April is the cruellest month, breeding
Lilacs out of the dead land, mixing
Memory and desire, stirring
Dull roots with spring rain.

— opening of “The Waste Land” by T.S. Eliot

May is the saddest month.

— dubbatrubba

We miss Scott

May has been a bummer since 2018, when Scott Hutchison, lead singer of Frightened Rabbit, took his own life that month, after battling anxiety and depression for years. He was 36.

Scott and yours truly at a music festival photo op, September 24, 2016

“Scott’s voice will always be with us. His words will always be with us. I’m not going to stop shouting from the rooftops or screaming from small stages about how amazing he was. I think it’s important that we remember him through the beautiful things that he put into the world.”

James Graham, lead singer of The Twilight Sad and friend of Scott Hutchison

Looking beyond their grief, Scott’s family established the Tiny Changes charity focused on mental health among young people in his native Scotland.

We miss John

This May has been particularly cruel, and overwhelmingly sad. John Erhardt, a guitar player with two local bands I adore (with names guaranteed to keep them in semi-obscurity: Ass Ponys and Wussy), passed away suddenly on May 4th. He was just 58.

John gave us a beauty that we’ll never see again. A combination of love, friendship, stability and that amazing swirling sound. Truly a wonder. A backdrop to everything that we are, in the band and in life.

Chuck Cleaver, John’s longtime friend and bandmate in both Ass Ponys and Wussy

John also was an outstanding director of photography and cinematographer in the Cincinnati area, well revered by his peers. Most importantly, he was by all accounts a prince of a man – kind, humble, caring, joyful, thoughtful, wonderful.

John also struggled with mental health. His family and friends are channeling their grief in a positive way – here’s the text from the GoFundMe linked below:

The untimely and sudden passing of our friend John Erhardt has us all asking, “What can we do to honor his memory?  How can we continue John’s legacy to have a positive and lasting impact on others?”

As John’s wife, Denise, and his daughter, Elizabeth, experience their grief, they are determined to channel what they are feeling into a way to help those who struggle with mental health, as John did.

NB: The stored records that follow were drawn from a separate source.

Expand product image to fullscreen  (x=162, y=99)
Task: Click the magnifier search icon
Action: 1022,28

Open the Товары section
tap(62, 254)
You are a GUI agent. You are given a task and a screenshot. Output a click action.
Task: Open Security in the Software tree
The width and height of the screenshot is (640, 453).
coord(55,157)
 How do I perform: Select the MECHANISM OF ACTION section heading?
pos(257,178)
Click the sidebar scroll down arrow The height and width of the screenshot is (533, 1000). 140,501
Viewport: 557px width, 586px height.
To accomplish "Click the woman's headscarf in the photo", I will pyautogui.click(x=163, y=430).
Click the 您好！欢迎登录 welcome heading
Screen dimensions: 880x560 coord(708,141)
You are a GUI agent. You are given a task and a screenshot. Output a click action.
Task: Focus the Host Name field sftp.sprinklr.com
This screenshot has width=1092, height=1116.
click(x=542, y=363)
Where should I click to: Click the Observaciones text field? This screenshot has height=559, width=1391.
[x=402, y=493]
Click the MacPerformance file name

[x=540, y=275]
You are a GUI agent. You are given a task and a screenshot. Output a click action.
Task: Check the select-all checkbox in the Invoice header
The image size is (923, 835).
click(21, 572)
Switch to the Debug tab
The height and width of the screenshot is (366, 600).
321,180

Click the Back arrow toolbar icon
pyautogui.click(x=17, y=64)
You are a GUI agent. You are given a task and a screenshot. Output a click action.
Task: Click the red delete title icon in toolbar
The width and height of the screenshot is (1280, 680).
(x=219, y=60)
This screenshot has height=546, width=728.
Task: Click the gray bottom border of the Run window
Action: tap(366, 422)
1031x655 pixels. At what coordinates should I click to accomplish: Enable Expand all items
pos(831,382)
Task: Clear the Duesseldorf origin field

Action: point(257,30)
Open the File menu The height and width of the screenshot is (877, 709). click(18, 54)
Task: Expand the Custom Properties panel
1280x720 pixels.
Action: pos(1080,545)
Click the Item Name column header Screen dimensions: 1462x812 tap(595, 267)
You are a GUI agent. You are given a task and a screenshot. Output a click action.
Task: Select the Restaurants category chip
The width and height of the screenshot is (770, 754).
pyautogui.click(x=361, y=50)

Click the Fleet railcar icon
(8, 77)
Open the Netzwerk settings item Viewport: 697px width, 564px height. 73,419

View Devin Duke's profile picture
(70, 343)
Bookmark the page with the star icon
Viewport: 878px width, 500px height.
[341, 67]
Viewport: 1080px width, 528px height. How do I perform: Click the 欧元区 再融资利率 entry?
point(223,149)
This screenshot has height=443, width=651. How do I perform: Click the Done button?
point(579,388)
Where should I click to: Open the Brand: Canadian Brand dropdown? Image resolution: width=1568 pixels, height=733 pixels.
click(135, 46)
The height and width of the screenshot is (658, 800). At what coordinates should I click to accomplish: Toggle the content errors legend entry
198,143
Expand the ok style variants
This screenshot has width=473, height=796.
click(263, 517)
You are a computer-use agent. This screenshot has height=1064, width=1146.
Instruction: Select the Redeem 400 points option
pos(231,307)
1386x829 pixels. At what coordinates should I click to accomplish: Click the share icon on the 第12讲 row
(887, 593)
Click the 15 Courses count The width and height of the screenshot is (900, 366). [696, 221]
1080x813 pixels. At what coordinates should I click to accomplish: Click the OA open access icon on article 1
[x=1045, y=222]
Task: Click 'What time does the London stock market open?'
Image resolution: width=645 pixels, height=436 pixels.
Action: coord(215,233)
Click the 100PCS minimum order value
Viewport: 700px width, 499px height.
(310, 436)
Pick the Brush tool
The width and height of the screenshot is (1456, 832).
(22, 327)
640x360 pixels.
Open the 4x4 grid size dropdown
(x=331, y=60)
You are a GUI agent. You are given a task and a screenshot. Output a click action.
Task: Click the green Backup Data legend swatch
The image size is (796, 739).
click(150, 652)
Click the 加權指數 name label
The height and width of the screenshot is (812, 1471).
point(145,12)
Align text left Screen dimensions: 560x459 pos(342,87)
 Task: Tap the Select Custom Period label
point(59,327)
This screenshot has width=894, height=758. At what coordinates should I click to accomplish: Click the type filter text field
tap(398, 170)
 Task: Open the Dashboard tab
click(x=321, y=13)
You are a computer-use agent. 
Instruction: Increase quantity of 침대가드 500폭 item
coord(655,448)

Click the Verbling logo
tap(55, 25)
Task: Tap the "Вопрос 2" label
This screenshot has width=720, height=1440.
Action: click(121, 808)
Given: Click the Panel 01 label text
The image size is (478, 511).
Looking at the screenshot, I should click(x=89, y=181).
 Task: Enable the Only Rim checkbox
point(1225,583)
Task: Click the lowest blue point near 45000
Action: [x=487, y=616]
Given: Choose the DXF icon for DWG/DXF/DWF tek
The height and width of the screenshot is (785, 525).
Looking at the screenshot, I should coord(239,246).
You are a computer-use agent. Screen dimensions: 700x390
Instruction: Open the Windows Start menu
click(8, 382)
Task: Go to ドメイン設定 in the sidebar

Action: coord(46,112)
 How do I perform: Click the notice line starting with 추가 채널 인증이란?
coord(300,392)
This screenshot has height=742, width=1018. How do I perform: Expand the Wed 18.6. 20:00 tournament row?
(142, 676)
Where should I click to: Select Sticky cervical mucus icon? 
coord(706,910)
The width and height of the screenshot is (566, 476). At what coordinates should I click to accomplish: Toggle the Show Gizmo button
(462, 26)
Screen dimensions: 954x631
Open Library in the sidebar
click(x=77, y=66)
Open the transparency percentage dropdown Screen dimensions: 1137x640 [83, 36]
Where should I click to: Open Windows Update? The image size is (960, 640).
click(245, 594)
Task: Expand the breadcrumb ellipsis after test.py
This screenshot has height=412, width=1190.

To support the cause, a fund is being established to assist organizations whose focus is advocating for and helping individuals and their families who contend with the disease of mental illness. 

But I’ve hidden the real headline, because I’m in denial.

Back in my 97X radio days, we had a student intern named Steve. Great kid. Smart. Funny. Kind. Caring. We’ve managed to stay in touch over the years, as he migrated back to his Chicago home, got married and started a family. He’s one of the few (read “three”) regular readers of this blog.

Steve, center, with his old college roomie Joe (also a good friend and former 97X intern) at left, after a concert in Chicago in September of 2018

Sadly, tragically, Steve’s son Patrick chose to end his life on Monday, May 4th, after a long battle with severe anxiety and depression. He was just 18.

As you can only imagine, Steve, his wife Fronzie, and Patrick’s older brother Ben and younger sister Magdelene are heartbroken, devastated… a sadness beyond words. Inconsolable.

But to their eternal credit, they too are looking beyond their own grief, and hoping to help others. Patrick’s memorial service was online due to coronavirus restrictions. In a way, that’s a blessing, because the video message that Steve and Fronzie recorded, while heartbreakingly sad, is also a profile of courage and a message of love and hope to others who are struggling. Steve has given me permission to share it, and it should be shared. Please spend nine minutes of your day watching Steve and Fronzie’s tribute to their son, whom they love so much.

“It warms our hearts to know that Patrick’s life made an impact on so many.”

Fronzie and Steve Roemer

In light of Patrick’s battle with depression and anxiety and the sadness left in its wake, the Roemer family and their friends are in the process of creating a foundation dedicated to supporting young people who are suffering from mental illness. In lieu of flowers, the family requests that memorial contributions be made to gofundme. com/f/support-the-roemer-family. 100% of all future donations will be directed toward this foundation.

We know there are many people like Patrick who fight the same war against depression and anxiety. Your battles are real.

Steve and Fronzie Roemer

Please send your warm thoughts, your positive energy, your good vibes, your prayers – they give strength to the Hutchisons and the Erhardts and the Roemers. Please donate if you can – it’ll provide hope to other families facing similar challenges with mental health.